→ **What is needed**:
Please copy out each line of the listing that contains the word "computer".
○ ○ ○ ○ ○
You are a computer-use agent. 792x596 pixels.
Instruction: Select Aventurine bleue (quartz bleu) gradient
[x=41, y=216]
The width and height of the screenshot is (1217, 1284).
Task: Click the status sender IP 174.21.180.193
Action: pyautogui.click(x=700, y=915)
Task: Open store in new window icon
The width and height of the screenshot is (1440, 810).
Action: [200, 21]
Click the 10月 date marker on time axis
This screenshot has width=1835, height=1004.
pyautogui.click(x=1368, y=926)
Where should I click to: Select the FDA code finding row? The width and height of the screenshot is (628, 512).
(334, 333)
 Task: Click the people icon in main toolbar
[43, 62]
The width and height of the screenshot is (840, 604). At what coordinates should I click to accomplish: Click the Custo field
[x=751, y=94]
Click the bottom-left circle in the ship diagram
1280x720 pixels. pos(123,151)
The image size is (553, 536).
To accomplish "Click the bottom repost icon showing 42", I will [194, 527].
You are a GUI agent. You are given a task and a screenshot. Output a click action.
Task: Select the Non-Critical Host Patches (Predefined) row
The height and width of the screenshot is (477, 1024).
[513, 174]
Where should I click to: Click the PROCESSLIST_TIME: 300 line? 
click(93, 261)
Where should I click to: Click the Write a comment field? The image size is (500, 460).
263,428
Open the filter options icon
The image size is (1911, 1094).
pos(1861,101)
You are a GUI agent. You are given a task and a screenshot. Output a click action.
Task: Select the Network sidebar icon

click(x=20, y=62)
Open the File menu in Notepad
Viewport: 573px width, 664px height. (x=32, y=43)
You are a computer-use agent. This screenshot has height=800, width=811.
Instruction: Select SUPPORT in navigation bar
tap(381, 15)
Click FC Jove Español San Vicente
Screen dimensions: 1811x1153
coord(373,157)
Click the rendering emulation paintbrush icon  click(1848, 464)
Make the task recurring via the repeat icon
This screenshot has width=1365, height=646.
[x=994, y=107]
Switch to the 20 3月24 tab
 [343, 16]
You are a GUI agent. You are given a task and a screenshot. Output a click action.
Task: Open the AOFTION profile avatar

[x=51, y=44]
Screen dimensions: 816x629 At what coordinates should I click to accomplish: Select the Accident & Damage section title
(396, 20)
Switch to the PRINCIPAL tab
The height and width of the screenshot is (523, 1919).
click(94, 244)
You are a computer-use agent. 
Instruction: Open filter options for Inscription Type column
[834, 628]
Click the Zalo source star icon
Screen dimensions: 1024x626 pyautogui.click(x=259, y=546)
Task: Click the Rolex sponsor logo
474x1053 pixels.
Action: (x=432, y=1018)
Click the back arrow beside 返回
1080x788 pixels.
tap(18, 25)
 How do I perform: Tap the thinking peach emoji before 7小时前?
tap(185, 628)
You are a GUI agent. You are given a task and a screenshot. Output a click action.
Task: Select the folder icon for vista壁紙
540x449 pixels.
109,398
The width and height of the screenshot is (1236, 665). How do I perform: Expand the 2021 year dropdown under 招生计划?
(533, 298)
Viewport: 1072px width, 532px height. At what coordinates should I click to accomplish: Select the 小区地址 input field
○ ○ ○ ○ ○
→ **Problem solution**:
You are a computer-use agent. 792x596 pixels.
You are a computer-use agent. This screenshot has height=800, width=811.
You are a computer-use agent. 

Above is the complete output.